Alex could not have cared less about this, simply stating, “It’s legal for me to do it and I don’t care since I don’t have to live here.”
Blaine was furious over Alex’s words and attitude, but as it turns out, he was correct. Since Alex himself was not living in the household, he was under no legal obligation to provide air conditioning in the state of California.
However, Blaine was not going to take this lying down. It was in the middle of the hottest time of the year, and he was tired of sweating like a pig when he was trying to relax in his own home. So, he took matters into his own hands and purchased an air conditioning unit for himself. Finally, Blaine would get some much-needed relief from the sweltering summer heat.
But, of course, Blaine can’t have nice things. After discovering the contraband, Alex descended upon him to tell him to get rid of it. Unfortunately for him, Blaine had the perfect reply.
Getting Ready To Leave
“It’s legal for me to do it and I don’t care since I don’t have to pay for electricity,” Blaine said innocently.
While this debacle was going on, Blaine and Alex had a couple of other minor disagreements that ultimately led to Alex offering to let Blaine break his lease and move out. Unbeknownst to Alex, Blaine was taking him up on his offer.
Tired of dealing with Alex’s entitled attitude, Blaine quietly began discussing the situation with the other tenants. To his delight, the other residents were fed up with what had been going on. Alex had been taking advantage of them for far too long, and they were no longer willing to put up with it. With some minor encouragement, Blaine convinced two more occupants to move out with him. All three of them submitted a ‘Notice of Intent to Vacate’ to Alex at the same time, which enraged him. Now, he had to fill three rooms instead of just one.
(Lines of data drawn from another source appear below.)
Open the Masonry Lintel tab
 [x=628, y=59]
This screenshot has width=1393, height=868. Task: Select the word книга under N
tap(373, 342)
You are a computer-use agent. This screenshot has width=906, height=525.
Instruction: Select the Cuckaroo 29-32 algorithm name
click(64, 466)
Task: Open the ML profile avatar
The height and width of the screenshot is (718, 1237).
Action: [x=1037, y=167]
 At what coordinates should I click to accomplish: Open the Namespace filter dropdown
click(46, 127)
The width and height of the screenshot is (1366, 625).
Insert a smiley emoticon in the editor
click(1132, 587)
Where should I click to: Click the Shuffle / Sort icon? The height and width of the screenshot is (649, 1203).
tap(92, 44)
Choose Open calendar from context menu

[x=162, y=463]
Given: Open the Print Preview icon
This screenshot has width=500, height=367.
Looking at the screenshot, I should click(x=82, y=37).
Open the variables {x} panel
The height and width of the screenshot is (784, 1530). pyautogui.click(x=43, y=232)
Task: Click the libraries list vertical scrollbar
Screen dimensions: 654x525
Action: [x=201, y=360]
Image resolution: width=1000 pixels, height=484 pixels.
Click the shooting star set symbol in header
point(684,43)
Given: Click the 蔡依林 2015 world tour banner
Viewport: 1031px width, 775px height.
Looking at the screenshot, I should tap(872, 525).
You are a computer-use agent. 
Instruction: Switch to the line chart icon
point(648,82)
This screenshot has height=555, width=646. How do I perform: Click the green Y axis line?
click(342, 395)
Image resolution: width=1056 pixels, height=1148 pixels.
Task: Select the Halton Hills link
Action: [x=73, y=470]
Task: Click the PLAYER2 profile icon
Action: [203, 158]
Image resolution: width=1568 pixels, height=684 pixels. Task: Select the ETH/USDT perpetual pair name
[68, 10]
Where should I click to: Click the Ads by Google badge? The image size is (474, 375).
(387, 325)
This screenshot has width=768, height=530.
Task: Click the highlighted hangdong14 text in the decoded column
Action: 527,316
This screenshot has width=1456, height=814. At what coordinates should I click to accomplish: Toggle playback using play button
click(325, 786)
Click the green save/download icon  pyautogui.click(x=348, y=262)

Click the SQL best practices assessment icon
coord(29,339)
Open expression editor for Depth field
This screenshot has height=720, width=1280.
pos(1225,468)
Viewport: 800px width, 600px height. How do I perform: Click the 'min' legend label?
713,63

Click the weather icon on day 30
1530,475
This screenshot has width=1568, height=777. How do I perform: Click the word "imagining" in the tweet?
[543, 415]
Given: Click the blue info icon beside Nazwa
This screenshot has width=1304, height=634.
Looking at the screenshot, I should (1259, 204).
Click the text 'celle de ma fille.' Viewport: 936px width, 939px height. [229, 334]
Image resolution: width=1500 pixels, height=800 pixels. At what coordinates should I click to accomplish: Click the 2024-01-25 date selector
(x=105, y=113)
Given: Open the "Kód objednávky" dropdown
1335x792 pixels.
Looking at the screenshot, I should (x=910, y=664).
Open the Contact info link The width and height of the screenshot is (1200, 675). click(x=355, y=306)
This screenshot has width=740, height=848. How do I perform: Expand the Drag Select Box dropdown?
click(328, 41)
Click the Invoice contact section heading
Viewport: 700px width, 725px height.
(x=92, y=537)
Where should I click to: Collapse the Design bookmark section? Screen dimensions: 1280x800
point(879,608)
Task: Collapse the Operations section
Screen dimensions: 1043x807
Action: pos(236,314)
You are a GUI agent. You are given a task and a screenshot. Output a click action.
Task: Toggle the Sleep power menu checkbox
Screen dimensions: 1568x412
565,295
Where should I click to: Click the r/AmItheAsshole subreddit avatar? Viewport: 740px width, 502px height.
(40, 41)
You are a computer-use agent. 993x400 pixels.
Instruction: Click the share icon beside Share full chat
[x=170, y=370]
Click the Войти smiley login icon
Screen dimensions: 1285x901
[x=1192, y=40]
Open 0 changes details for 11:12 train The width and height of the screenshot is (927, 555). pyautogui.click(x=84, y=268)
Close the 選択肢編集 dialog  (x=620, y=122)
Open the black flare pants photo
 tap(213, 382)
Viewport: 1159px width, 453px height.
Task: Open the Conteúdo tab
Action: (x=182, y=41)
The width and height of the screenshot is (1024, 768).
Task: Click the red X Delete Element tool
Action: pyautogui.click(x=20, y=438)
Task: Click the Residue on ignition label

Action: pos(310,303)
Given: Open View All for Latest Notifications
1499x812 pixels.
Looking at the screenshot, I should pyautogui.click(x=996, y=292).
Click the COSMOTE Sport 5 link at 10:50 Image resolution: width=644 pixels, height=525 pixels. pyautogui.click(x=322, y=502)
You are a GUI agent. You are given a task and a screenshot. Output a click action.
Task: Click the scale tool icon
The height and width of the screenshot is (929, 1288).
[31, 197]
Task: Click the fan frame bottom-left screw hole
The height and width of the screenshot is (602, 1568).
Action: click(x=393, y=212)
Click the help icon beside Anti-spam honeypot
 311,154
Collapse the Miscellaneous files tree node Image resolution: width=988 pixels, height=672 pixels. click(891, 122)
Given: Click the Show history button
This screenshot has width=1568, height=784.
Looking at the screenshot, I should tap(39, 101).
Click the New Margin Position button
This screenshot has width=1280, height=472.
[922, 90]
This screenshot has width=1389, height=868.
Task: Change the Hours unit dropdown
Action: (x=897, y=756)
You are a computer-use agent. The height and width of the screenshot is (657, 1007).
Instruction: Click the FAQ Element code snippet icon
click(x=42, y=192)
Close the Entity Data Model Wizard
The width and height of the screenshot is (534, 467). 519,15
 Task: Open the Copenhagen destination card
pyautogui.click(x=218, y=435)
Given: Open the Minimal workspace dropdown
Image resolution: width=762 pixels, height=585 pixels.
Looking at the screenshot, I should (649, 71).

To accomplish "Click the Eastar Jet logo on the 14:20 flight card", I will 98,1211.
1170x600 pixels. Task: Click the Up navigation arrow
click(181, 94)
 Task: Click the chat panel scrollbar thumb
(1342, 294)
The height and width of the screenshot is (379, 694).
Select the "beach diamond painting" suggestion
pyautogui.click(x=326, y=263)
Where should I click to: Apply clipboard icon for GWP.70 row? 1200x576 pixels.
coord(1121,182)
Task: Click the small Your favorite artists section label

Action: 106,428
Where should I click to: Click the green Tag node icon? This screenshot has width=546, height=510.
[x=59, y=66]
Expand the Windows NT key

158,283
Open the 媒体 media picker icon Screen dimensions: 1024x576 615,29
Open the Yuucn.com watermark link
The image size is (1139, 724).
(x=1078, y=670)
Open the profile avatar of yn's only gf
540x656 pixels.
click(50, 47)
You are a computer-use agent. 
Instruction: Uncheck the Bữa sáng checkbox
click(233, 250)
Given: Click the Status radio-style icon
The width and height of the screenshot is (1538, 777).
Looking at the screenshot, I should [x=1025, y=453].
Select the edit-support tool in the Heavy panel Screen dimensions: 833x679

Not that Blaine gave a hoot, of course. He found a place much closer to his internship’s office, and although it was about $100 more than what he was currently paying, it was worth it. At this point, Blaine would have paid $1,000 more to get out of this situation.
Wanting to still be a fair occupant, Blaine messaged Alex about the required pre-moveout inspection. Alex was clearly not feeling the same way, as he basically told Blaine to get bent. This was definitely illegal, but there was nothing Blaine could do about it.
A few days later, he was finally free; Blaine had completely moved out of Alex’s house and was honestly living his best life. However, there was one box he still needed to check; the matter of his security deposit.
Despite multiple attempts to get in contact with him, Alex never responded to Blaine’s messages. Completely fed up with his childish and immature behavior, Blaine knew there was only one thing to do.
Taking It To Court
Little did Alex know Blaine had been keeping a record of all messages between the two, as well as any and all laws that had been broken.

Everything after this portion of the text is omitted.